The ATA 2015 guidelines did not include ENE, but the presence of more than 3 lymph nodes with ENE has been considered a high-risk characteristic with a 40% recurrence/persistence rate (1). Previous studies have not shown an association between ENE and outcomes probably due to small samples (15). However, subsequent studies have shown the importance of this characteristic in relation to recurrence/persistence (7,9,11,16,17), as our findings have demonstrated. Lango and cols. showed that patients with ENE had higher post-treatment Tg levels as well as a higher risk of persistent nodal disease and progression of systemic disease; the presence of ENE was associated with a 20% risk of persistent nodal disease (11). Leboulleux and cols. showed that more than 3 metastatic lymph nodes with ENE were associated with a high recurrence/ persistence rate in patients with DTC when compared to patients with less than 3 (18). However, the study by Ito and cols. did not demonstrate an increased risk of recurrence/persistence in patients with ENE, although the number of lymph nodes with this characteristic was not evaluated (19). In our study, 19.2% of the patients with lymph node recurrence/persistence had ENE versus 7.5% in the patients without recurrence/ persistence (p = 0.03). One of the major limitations in the ENE analysis is the interobserver variation of its definition. Du and cols. evaluated the concordance rate among 11 pathologists from the United States, Canada and Italy and the concordance ratio was 0.68. This low rate may explain the variation of studies in the analysis of the prognosis of ENE (20).

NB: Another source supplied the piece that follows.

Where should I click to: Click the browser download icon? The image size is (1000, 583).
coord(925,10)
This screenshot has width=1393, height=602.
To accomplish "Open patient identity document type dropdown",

Furthermore, this study also analyzed the correlation between distant metastases and metastatic lymph node characteristics. In our Brazilian cohort, the presence of lateral neck lymph node metastases at diagnosis was the most important factor associated with a greater risk of having distant metastases, as assigned by TNM (8). Similarly, Chen and cols. (21) found that the presence of a lateral metastatic lymph node was an independent risk factor for distant metastasis (OR 4.02, 95% CI 1.2512.95; p: 0.02). Lango and cols. (10) demonstrated that the impact of ENE on the risk of developing distant metastases was independent of nodal persistence (HR 4.3 CI 95%1.2-15; p: 0.02), and Yamashita and cols. (22) showed that the presence of ENE is associated with the presence of distant metastases (p < 0.0001). The absence of association between ENE and distant metastasis in our study may be due to the small number of patients in whom this characteristic was analyzed.

In conclusion, this study showed association between lymph node characteristics and outcomes such as recurrence/persistence and response to initial therapy, reinforcing the importance of the analysis of these factors for stratification and therapeutic management.